The Chefs' Choice award, voted for by the World's 50 Best chefs, was presented to Andoni Luis Aduriz of Mugaritz, which was devastated by a fire two years ago. Spanish winners also included Arzak at no. 8, whose joint Head Chef Elena Arzak was awarded the Veuve Clicquot World's Best Female Chef award.
Eight US restaurants made the top 50 list this year, the highest of which was New York based Per Se, owned by chef Thomas Keller, who was rewarded the Best Restaurant in North America and the S.Pellegrino Lifetime Achievement accolade after spending each of the past 10 years of the awards on the list under one guise or another.
Redzepi serves a new kind of Nordic cuisine such as musk ox and smoked marrow, sea urchin and dill or beef cheek and pear. The 34-year-old chef is an ambassador for the New Nordic Food programme set up by the Nordic Council of Ministers and has headed the restaurant since its 2003 opening.

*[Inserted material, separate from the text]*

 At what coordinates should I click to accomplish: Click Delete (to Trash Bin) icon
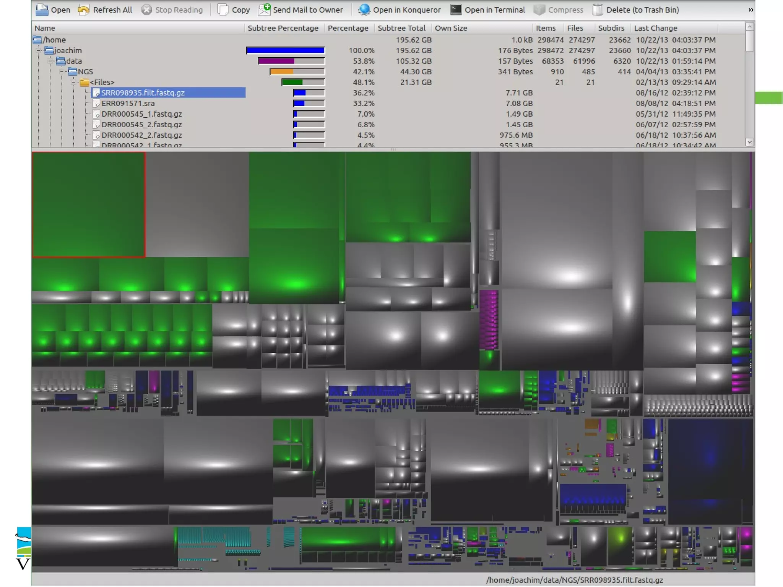[598, 10]
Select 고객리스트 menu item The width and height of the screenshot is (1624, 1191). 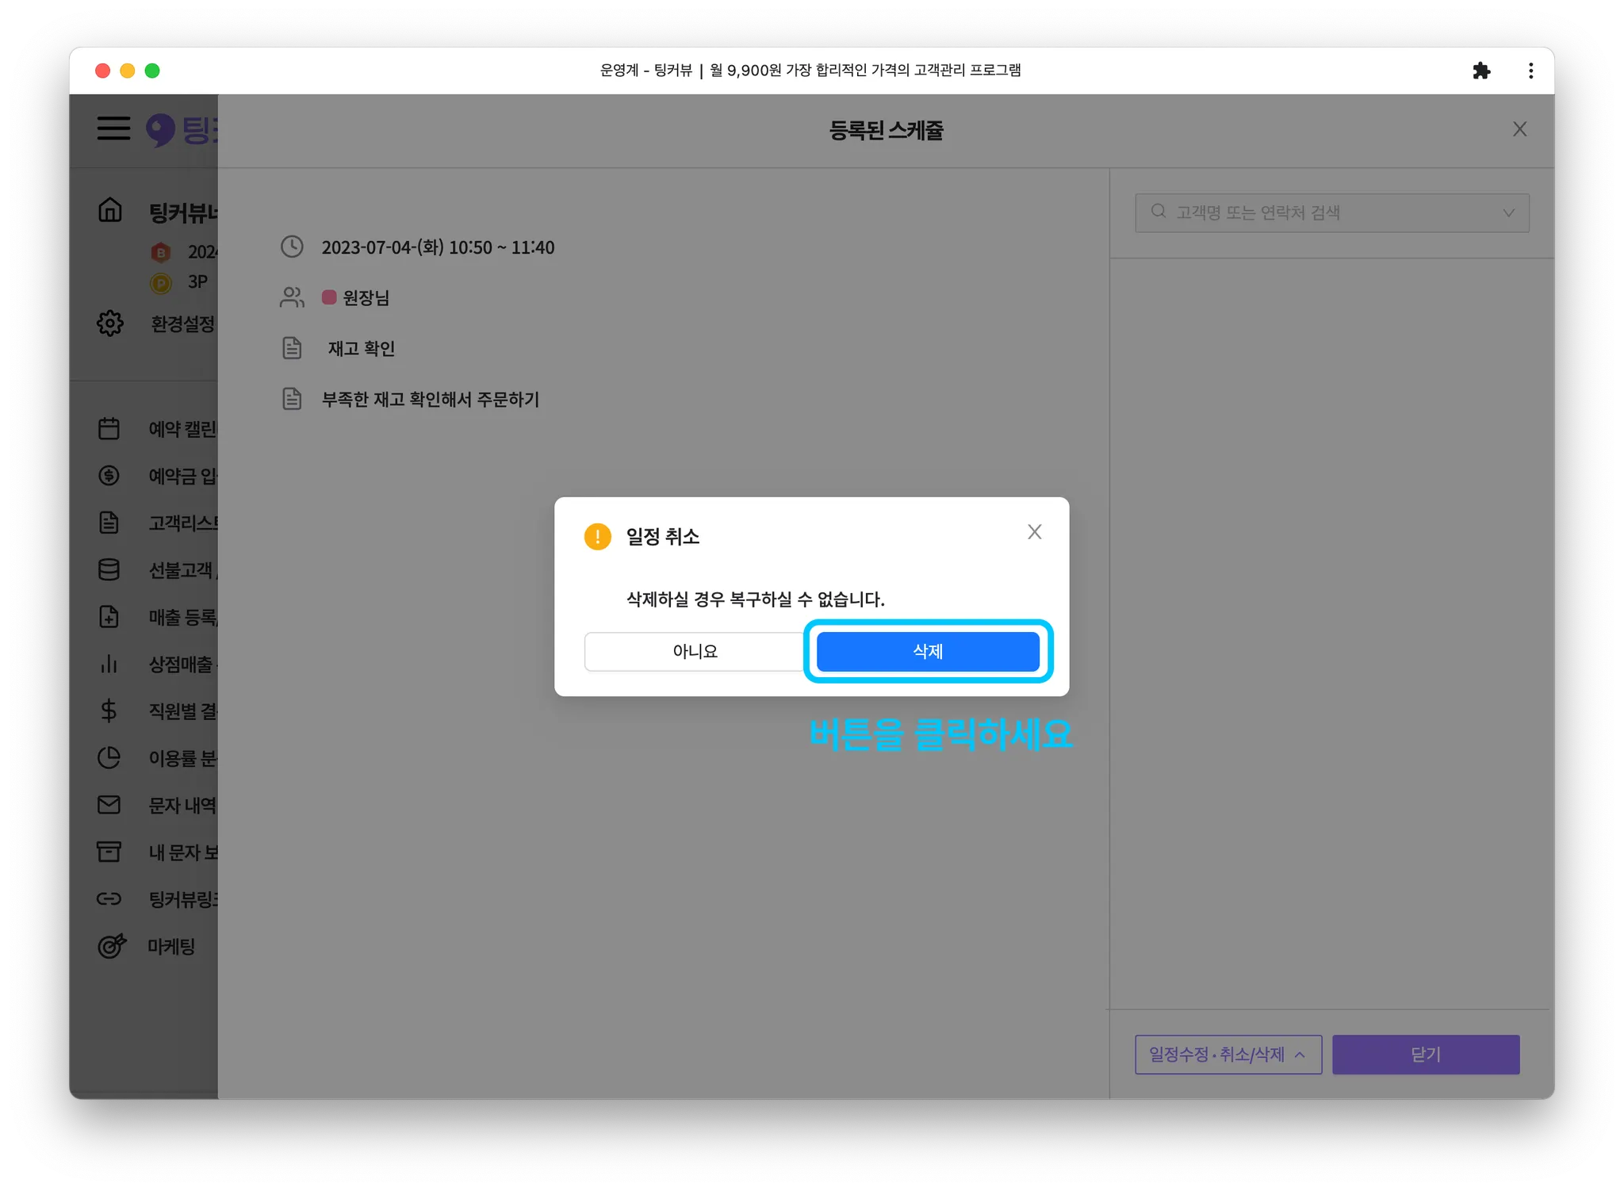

The Noma approach to cooking is concentrated on obtaining the best raw materials from the Nordic region such as Icelandic skyr curd, halibut, Greenland musk ox and berries.
"Noma is not about olive oil, foie gras, sun-dried tomatoes and black olives. On the contrary, we've been busy exploring the Nordic regions discovering outstanding foods and bringing them back to Denmark," Noma said on its web site.
"This goes for very costly ingredients but also for more disregarded, modest ingredients such as grains and pulses, which you'll taste here in new and unexpected contexts," it said.
The two Michelin star restaurant does its own smoking, salting, pickling, drying, grilling and baking, prepares its own vinegars and concocts its own distilled spirits such as its own eaux de vies.
Noma makes systematic use of beers and ales, fruit juices and fruit-based vinegars for its sauces and soups rather than wine, and allows vegetables, herbs, spices and wild plants in season to play a prominent role in its cooking.